*** The records ***

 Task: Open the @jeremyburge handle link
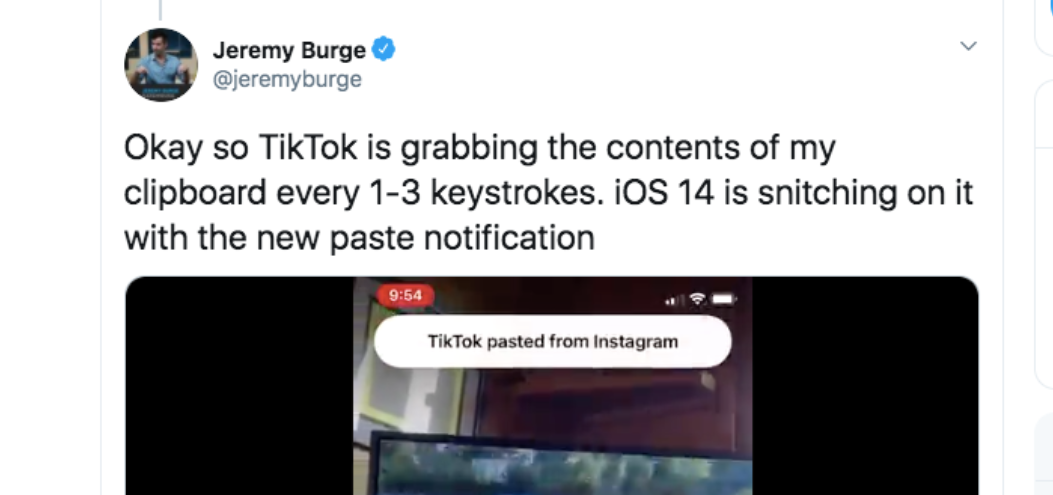click(x=287, y=79)
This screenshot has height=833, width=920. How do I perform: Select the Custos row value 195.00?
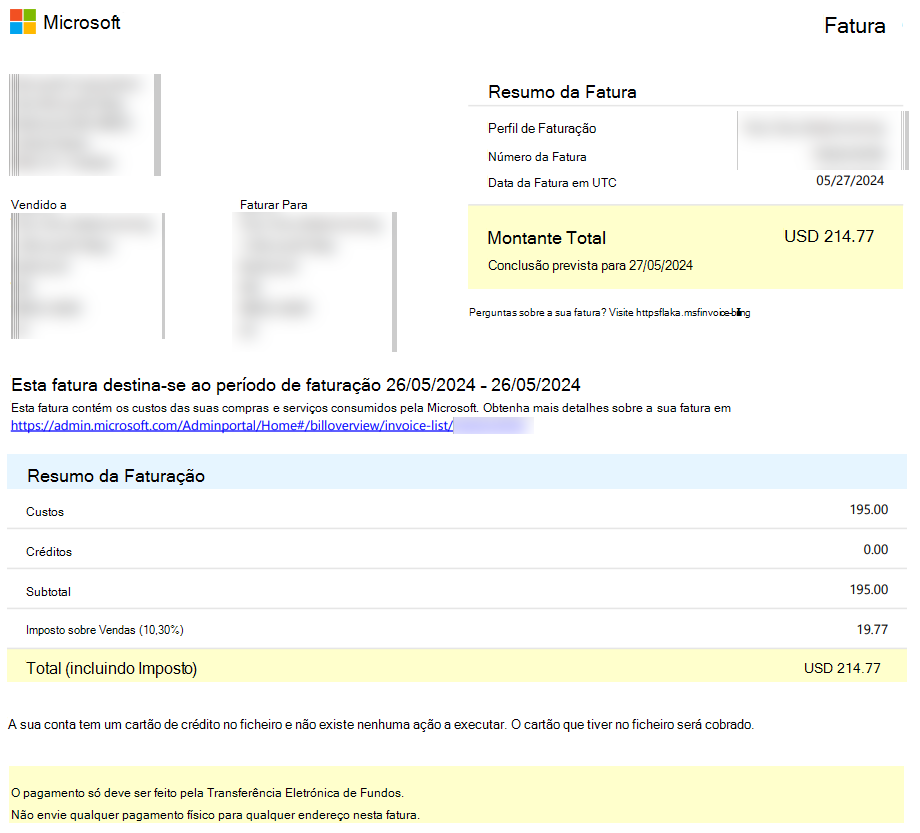880,511
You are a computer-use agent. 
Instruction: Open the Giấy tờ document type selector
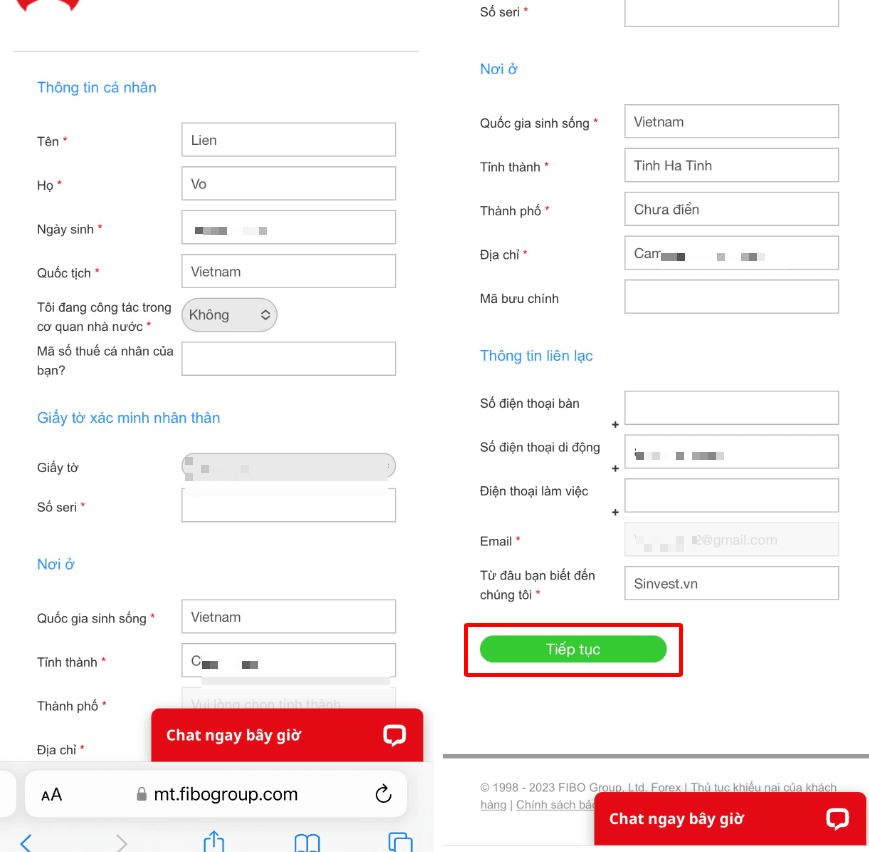pos(288,467)
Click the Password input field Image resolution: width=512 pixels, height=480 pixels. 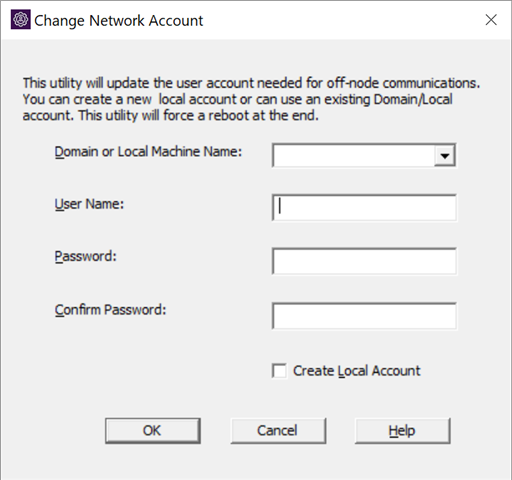click(x=364, y=261)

***

Could you reproduce exactly, and only, the lines from the start of the records through the line containing "You are a computer-use agent.", leaving out the pictures?

 Task: Open the @jeremyburge handle link
click(x=287, y=79)
This screenshot has height=833, width=920. How do I perform: Select the Custos row value 195.00?
880,511
You are a computer-use agent. 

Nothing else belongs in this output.